My vote for the best mullet euphemism is “Missouri Compromise”, which I heard from Willie Nelson, and which I especially love because I’m a history teacher. What’s yours? 

My friend, you just gave me the chance to Remember Some Websites. So let’s dig into archive.org and pay tribute to the now-defunct Mullets Galore, which was one of the first websites that I ever truly loved. I remember reading MG when I was an office drone back in like 2001 and dying at this list of mullet synonyms:

  • 7 (the shape of the number)
  • 10-90 (changes in numbers proportion to the amount of hair on top and in the back)
  • achy-breaky-bad-mistakey
  • ape drape
  • backpack (SASSY Krue)
  • beaver paddle
  • bi-level
  • business in the front, party in the back (whorehouse cut)
  • camaro cut
  • canadian passport
  • coupe longueuil (Canadian)
  • el-camino
  • hockey hair
  • IROC cut
  • kentucky waterfall
  • longueuil
  • manny
  • missouri compromise
  • mudflap
  • neckwarmer
  • ranchero
  • SFLB(svelbie)=Short Front, Long Back
  • STLB(stilbie)=Short Top, Long Back
  • safety cut
  • schlong (short+long)
  • sho-lo
  • shag
  • shorty-longback
  • soccer rocker
  • squirrel pelt
  • tennessee tophat
  • yep-nope

Kentucky Waterfall and Tennessee Tophat were my favorites back then, and still are to this day. RIP, Mullets Galore. You blazed new trails.

Email of the week!

Alden:

What’s up with NFL quarterbacks and their sideline baseball hats? Let’s run through the possibilities:

1. They’re wearing their own, personal hat, which they keep track of.
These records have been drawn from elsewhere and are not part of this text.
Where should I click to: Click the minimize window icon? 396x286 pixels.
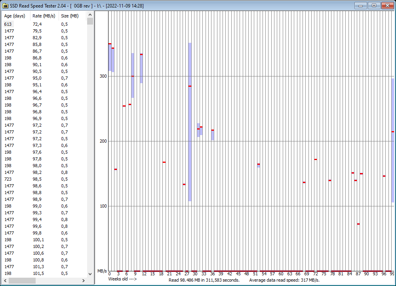click(x=360, y=6)
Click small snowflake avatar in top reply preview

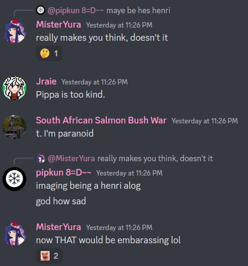click(41, 10)
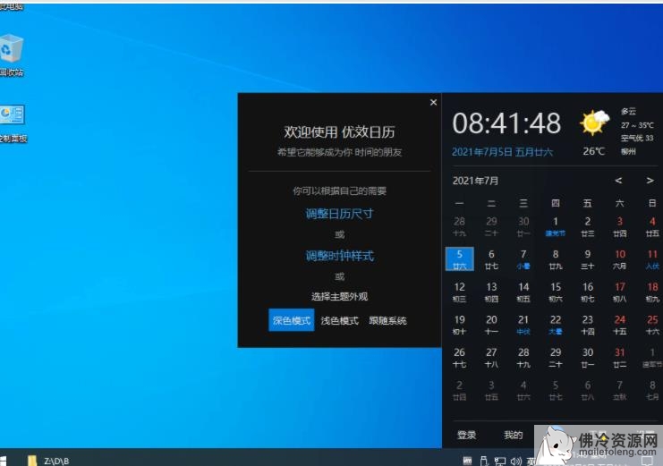Viewport: 663px width, 466px height.
Task: Select July 22 大暑 in calendar
Action: (x=556, y=324)
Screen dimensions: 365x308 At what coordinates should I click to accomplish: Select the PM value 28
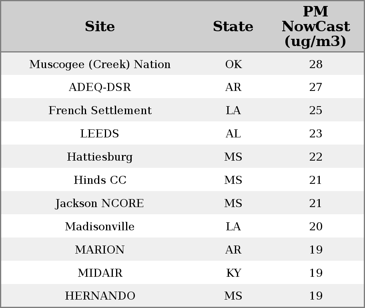pyautogui.click(x=316, y=64)
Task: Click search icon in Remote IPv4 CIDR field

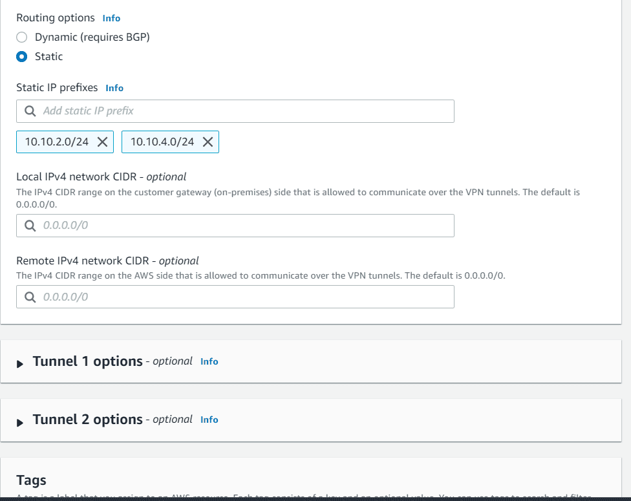Action: pos(30,297)
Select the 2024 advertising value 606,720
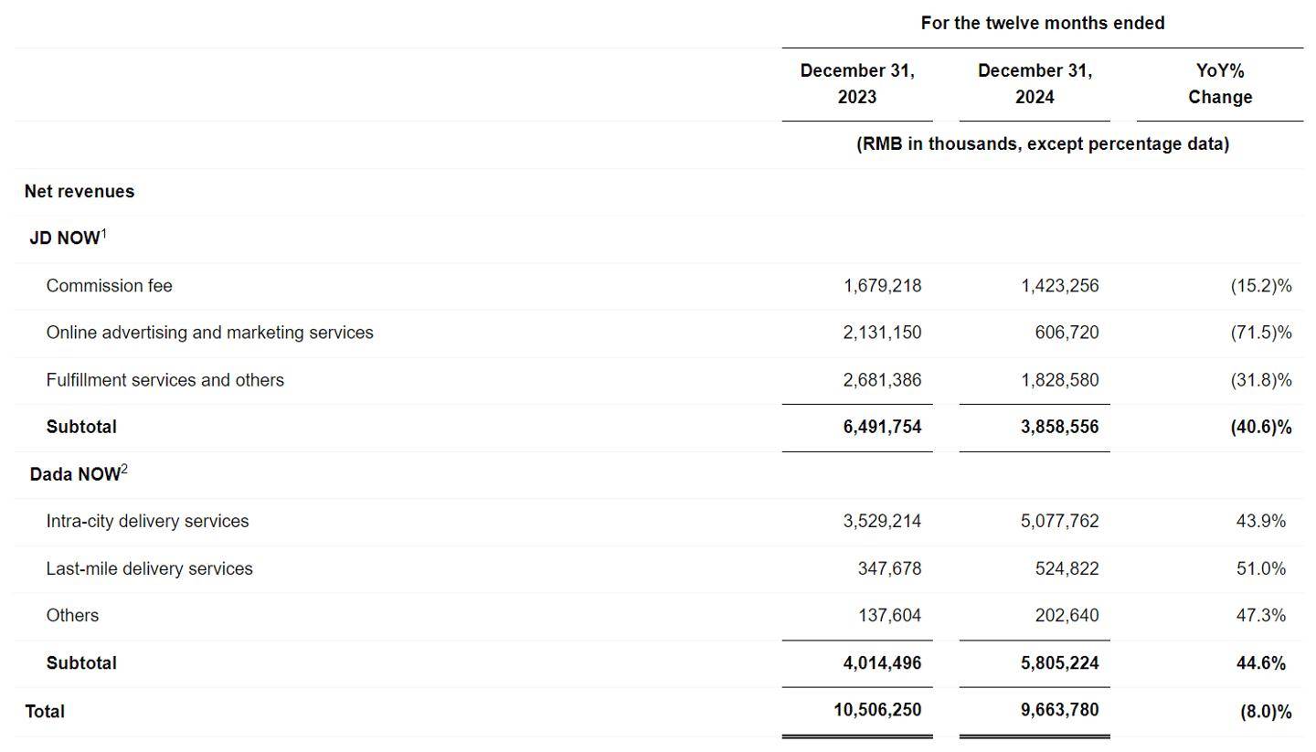The image size is (1316, 752). (1067, 333)
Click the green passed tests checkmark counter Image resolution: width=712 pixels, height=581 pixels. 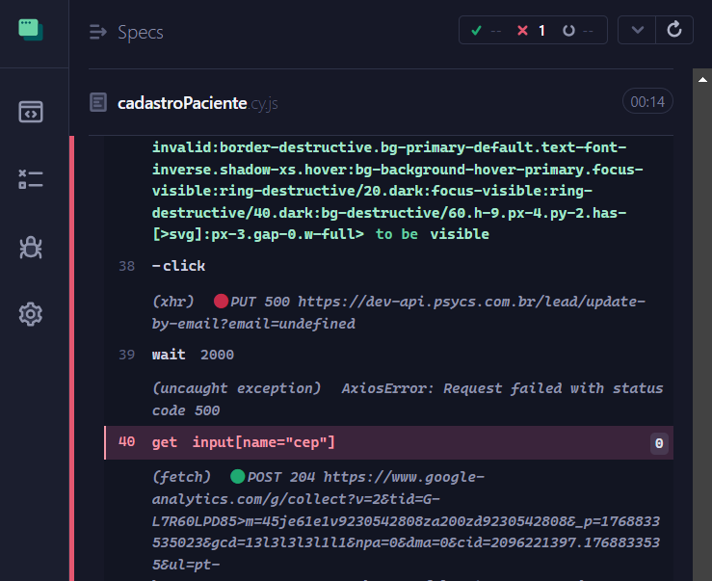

2. Each NFL team has a hat guy who’s in charge of getting the quarterback his personal hat in between drives.

3. There’s a big pile of hats and quarterbacks grab a fresh hat after every drive.

I’m inclined to guess that three is the correct answer. Early in the season I saw Tom Brady wear two different Bucs hats on the sideline within the span of a single game. He bounced back and forth between a normal one and a cool tie-dye one. I think the tie-dye one might’ve been curing cancer somehow? Anyway, at least for that game, TB was wearing multiple hats. That’s the only thing I will remember about Tom Brady this year: the fact that I once saw him wearing two different hats at the same game. Any insight on this important question?

It’s definitely a big pile of hats. They run through that shit like cups of Gatorade.